A wanton disregard for the rules has defined Johnson’s life, even those unwritten ones that have allowed him, an Old Etonian educated at Oxford with all the right connections, to excel. His nonchalance, supported by immense privilege, is rewarded in our system. Some (me) might even go as far as to say, IT IS BY DESIGN!!!!!!! Oh, but there’s been reforms, you could say. You could exclaim that the mother of all parliaments is so malleable, so quickly improved, and has been updated tremendously. You don’t have to be a property owner or a man to get involved now, but it is the same fundamentally as it has been since 1666.
Alan Rusburger, the ex-editor of the Guardian newspaper, also enjoyed it, writing ‘If you’re not upset by Charlotte Owen, you should be’ in Prospect, which details how she was a glorified babysitter of an unruly manbaby during his time at No.10, noting Johnson’s love of history, the thing that parliament, where power centres under its looming gothic architecture, thrives on. However, once you start pulling the thread at the others sitting in there and asking why and how they got thrown there, you realise the whole endeavour is silly.

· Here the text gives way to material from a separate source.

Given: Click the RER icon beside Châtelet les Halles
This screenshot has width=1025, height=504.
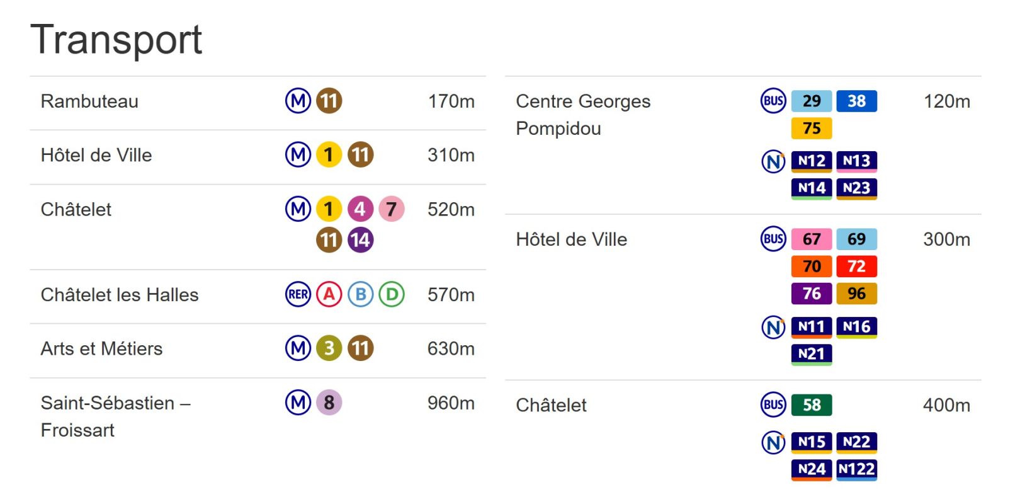Looking at the screenshot, I should tap(298, 294).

I could go on for hours about how unfair it is that if you’ve had a long career in Parliament, you get put in there, but I don’t think anyone has the time! You lost your seat, why do you get another one? Why is Ian Botham, the ex-England cricketer who is not above trying to sell me weight loss equipment via infomercials, a less silly choice than Owen? These are all questions I would like the answer to, but life is short, and I’d instead knock it down.
Westminster is an aristocratic Punch and Judy show, with its silly rules and traditions, and its silliness goes beyond Owen. She is a symptom of the system, and her appointment reminds us that we need better because it is the rule, not the exception.